Bekas operasi yang dibalut perban pada awlanya tidak terasa sama sekali. Mungkin efek obat bius yang masih berlanjut. Empat, lima jam kemudian saat aku terkapar di kamar inap, ngilu sekali rasanya seluruh tubuh yang ditambah rasa mual di atas lidah. Sama sekali aku tak bisa berbuat apa  –apa, hanya terkapar.

Ketiga kakek yaang dari awal bersama-sama dari awal aku menjalani operasi,berada satu ruangan denganku. Merekalah yang selama lima hari benar-benar menghibur masa sakitku. Sering sekali aku menjadi bahan candaan aki-aki tujuh mulud seperti mereka. Beberapa kerabat dekat dan teman-teman dekatku datang menjenguk. Dalam tas,aku telah menyimpan beberapa amplop dari mereka. Pangkal pahaku sakit , ngilu.

Izin untuk pulang aku dapatkan setelah lima hari aku menginap di rumah sakit. Biaya operasi dan perawatan selama di rumah sakit gratis. Berkat surat-surat keterangan yang aku buat sebelum aku dioperasi. Syukur tiada kira kupanjatkan kehadirat Allah SWT. Tiga hari seterlah pulang dari rumah sakit,aku sudah harus berada di IPB. Dan langsung menjalani masa-masa asrama TPB. Sementara kondisiku belum sembuh total. Keluargaku yang paling khawatir akan hal itu. Sehari setelah operasi aku kontrol ke dokter yang mengoperasi. Sekaligus bertanya apakah aku sudah bisa melakukan kegiatan perkuliahan atau masih harus beristirahat. Alhamdulillah dokter itu membolehkan. Hanya saja keluargaku seperti tak yakin dengan itu.

Sebenarnya, di hari registrasi sekaligus wawancara bidik misi yang aku lalui, aku sudah mendapat kepastian lolos seleksi. Dan tinggal menyerahkan bukti fisik saja sebagai barang bukti bahwa aku layak menjadi penerima beasiswa tersebut. Inilah yang selama ini aku nantikan. Aku tidak perlu membuat emak pusing memikirkan biaya kuliah. Sebelum kepastian aku mendapat beasiswa, emak cemas. Darimana ia harus membiayai aku kuliah sedang emak hany ibu rumah tangga. Akhirnya aku bisa membuktikan ke emak bahwasanya  Allah itu maha luas kasih sayangnya. Selama hambanya mau berusaha dan berdo‟a pasti ada jalan. Selain ke emak,semua orang awalnya meragukan aku bisa kuliah pun kini mereka tersenyum manis kepadaku.

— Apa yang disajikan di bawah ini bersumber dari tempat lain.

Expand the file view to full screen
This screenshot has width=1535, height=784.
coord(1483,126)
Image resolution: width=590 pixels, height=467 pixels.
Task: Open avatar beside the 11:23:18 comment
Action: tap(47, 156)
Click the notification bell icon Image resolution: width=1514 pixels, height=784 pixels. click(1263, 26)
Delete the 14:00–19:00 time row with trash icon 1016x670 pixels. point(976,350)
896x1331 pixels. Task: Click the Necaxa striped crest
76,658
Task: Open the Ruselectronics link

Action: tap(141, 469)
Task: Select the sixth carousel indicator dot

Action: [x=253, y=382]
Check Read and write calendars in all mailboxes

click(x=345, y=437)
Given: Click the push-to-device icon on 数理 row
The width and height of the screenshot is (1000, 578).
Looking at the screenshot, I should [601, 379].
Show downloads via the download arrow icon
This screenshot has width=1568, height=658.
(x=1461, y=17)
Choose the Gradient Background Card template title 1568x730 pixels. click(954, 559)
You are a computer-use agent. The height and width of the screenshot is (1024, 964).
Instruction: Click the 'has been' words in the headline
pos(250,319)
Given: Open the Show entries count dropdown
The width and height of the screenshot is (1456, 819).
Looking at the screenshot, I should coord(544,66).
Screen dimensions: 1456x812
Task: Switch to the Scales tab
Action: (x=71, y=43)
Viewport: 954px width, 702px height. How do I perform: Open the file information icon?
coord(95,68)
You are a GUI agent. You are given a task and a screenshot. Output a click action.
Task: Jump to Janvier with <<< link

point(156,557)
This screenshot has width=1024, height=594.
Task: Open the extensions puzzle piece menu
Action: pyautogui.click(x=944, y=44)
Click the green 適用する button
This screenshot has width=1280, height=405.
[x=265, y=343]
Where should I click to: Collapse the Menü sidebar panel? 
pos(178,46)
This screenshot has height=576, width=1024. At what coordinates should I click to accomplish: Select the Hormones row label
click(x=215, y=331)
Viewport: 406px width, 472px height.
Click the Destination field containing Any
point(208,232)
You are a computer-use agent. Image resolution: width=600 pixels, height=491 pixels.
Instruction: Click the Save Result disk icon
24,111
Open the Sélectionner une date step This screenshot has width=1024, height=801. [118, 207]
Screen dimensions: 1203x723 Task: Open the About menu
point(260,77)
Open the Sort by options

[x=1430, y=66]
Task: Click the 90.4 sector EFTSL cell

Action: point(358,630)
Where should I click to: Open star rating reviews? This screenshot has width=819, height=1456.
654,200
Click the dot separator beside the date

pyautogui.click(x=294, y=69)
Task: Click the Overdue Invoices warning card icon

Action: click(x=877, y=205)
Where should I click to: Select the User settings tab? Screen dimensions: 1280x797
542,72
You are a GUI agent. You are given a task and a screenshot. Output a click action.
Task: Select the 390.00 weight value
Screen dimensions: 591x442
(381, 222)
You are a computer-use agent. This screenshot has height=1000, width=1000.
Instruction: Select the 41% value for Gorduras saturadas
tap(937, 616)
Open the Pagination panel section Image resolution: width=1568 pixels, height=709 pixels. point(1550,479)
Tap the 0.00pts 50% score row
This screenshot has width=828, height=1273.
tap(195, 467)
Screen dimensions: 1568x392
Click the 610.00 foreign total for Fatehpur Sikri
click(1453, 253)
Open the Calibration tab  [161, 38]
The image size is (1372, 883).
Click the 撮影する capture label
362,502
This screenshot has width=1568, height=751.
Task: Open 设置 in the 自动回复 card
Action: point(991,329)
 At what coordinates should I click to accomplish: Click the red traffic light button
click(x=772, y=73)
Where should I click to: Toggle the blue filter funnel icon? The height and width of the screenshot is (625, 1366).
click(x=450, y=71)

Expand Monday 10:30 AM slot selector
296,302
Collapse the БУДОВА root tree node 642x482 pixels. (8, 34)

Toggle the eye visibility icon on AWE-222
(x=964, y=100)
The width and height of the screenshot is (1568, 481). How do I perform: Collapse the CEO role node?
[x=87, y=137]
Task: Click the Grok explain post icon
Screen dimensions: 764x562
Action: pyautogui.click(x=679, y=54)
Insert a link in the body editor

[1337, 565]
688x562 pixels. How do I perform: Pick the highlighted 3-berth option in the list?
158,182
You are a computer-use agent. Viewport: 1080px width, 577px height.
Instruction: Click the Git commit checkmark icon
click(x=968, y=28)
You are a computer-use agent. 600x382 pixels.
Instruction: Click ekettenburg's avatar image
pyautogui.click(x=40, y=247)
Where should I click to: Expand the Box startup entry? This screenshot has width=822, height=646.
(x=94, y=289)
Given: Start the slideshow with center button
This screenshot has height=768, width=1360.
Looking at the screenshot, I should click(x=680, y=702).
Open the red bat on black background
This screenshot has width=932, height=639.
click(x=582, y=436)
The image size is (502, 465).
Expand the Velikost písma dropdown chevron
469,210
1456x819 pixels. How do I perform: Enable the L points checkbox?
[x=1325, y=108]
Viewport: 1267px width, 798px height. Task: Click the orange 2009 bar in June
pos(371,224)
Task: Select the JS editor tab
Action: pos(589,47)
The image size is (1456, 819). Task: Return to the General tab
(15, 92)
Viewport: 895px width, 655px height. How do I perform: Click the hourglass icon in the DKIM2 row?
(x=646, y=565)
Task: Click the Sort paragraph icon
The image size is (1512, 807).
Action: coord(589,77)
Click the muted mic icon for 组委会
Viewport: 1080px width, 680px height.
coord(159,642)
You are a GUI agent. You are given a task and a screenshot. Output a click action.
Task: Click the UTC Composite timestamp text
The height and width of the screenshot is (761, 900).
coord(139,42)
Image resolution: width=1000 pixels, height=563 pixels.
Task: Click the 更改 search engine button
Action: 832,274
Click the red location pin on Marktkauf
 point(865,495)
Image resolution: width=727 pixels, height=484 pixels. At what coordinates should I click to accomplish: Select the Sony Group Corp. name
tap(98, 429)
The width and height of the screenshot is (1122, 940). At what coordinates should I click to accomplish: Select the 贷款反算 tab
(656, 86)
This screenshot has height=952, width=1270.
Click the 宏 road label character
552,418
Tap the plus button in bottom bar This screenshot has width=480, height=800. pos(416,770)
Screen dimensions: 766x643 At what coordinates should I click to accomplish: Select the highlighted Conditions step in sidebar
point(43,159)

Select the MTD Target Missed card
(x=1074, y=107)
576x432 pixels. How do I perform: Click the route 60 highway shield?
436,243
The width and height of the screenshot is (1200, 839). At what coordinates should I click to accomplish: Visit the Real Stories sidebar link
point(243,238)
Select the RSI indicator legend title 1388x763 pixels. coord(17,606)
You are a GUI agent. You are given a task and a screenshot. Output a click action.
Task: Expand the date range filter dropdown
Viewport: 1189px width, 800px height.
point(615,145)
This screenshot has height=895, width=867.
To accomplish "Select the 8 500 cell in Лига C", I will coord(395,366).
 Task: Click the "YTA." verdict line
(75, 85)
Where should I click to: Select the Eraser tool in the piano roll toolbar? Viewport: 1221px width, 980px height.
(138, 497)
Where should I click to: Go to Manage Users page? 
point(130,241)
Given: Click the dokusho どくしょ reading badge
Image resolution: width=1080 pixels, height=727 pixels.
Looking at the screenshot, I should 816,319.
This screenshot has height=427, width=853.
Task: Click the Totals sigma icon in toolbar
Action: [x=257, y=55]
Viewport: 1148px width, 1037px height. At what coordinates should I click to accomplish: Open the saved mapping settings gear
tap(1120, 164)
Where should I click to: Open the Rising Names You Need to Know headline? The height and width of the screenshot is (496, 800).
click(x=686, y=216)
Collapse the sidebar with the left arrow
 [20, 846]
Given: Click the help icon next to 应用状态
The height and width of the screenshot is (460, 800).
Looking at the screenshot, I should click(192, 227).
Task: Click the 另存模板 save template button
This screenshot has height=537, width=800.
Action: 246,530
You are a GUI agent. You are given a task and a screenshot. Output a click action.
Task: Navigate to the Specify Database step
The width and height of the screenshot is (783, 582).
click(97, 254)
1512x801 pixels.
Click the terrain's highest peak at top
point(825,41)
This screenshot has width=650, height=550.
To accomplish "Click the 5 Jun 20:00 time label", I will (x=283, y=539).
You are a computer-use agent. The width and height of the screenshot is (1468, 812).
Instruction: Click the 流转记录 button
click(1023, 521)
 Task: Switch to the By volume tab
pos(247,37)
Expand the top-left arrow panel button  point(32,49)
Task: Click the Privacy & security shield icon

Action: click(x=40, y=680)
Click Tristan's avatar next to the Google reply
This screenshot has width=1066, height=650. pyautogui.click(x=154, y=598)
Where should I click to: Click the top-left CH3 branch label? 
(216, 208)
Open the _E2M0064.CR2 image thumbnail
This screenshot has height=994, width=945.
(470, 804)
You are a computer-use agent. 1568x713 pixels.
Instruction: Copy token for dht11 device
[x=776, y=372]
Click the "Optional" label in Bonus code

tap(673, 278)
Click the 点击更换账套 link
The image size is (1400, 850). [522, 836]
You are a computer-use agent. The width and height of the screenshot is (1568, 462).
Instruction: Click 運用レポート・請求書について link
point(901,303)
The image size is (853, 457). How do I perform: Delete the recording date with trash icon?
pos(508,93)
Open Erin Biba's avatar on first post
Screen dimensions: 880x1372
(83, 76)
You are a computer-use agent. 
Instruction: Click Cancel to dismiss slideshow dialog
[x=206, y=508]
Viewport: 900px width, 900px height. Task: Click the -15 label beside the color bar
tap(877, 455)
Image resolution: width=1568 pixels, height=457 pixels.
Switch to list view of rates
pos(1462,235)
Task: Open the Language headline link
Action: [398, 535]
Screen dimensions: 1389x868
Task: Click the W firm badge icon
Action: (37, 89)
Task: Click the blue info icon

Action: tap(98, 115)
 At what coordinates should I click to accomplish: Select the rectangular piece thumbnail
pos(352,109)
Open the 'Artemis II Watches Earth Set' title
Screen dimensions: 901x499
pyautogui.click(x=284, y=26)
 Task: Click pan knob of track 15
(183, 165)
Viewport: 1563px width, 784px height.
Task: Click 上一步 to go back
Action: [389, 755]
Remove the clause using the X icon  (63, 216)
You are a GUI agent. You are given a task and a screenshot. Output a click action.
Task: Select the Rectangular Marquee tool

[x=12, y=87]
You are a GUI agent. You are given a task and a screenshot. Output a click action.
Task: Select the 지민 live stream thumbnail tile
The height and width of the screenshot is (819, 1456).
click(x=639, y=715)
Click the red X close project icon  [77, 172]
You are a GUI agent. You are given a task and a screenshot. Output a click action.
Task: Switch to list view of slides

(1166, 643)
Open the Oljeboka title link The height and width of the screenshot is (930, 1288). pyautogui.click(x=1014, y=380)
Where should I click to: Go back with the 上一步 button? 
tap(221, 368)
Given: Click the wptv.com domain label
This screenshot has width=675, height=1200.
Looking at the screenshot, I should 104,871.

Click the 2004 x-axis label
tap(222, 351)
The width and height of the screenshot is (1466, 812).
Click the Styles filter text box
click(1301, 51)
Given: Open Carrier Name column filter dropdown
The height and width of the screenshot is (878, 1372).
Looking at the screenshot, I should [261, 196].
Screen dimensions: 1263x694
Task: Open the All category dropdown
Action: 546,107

 Aku harus berjuang di masa registrasi. Dengan kondisi  jahitan yang masih basah, aku mengantre di gedung yang luas untuk registrasi kedua, cek kesehatan dan menyerahkan berkas foto dan data rumah, diri, orang tua dan kondisi ekonomi keluaraga. Sebulan sebelumnya, aku datang dengan membawa penyakit yang aku tahan rasa ngilunya, dan kini dengan perban yang menempel basah di bekas operasi. “Semoga sakit yang aku alami adalah bagian dari kasih sayang Allah untuk aku yang selama hidup banyak berbuat dosa, semoga dengan sakitlah dosa-dosa itu melebur.” 

Sekalipun aku sudah pasti menerima beasiswa bidik misi, tapi beasiswa itu belum bisa aku gunakan untuk

keperluan makan dan kuliah. Karena pemerintah belum mencairkan dana tersebut. Sementara emak dan kakak hanya sedikit memberi bekal untuk aku kuliah, aku makan dengan uang yang aku dapat saat aku tergeletak di rumah sakit. Selama satu bulan, aku bisa bertahan dengan uang yang sengaja Allah beri lewat keabat dan teman yang menjenguk saat aku di rumah sakit itu. Bukannya keluar biaya operasi,malah dapat pemberian. ”Terima kasih,  Allah”. Dengan sakit itu, banyak sekali hal luar biasa yang aku rasakan. Merasa diri kotor dan hina di hadapan Allah sekaligus merassakan betapa besar nikmat Allah yang diberikan untuku. Bisa masuk perguruan tinggi yang diimpikan merupakan nikmat yang sangat indah, malah Allah memberi lebih dengan memberikan beasiswa sehingga selama menempuh delapan semester, tidak mengeluarkan biaya SPP, DSP dan lainnya.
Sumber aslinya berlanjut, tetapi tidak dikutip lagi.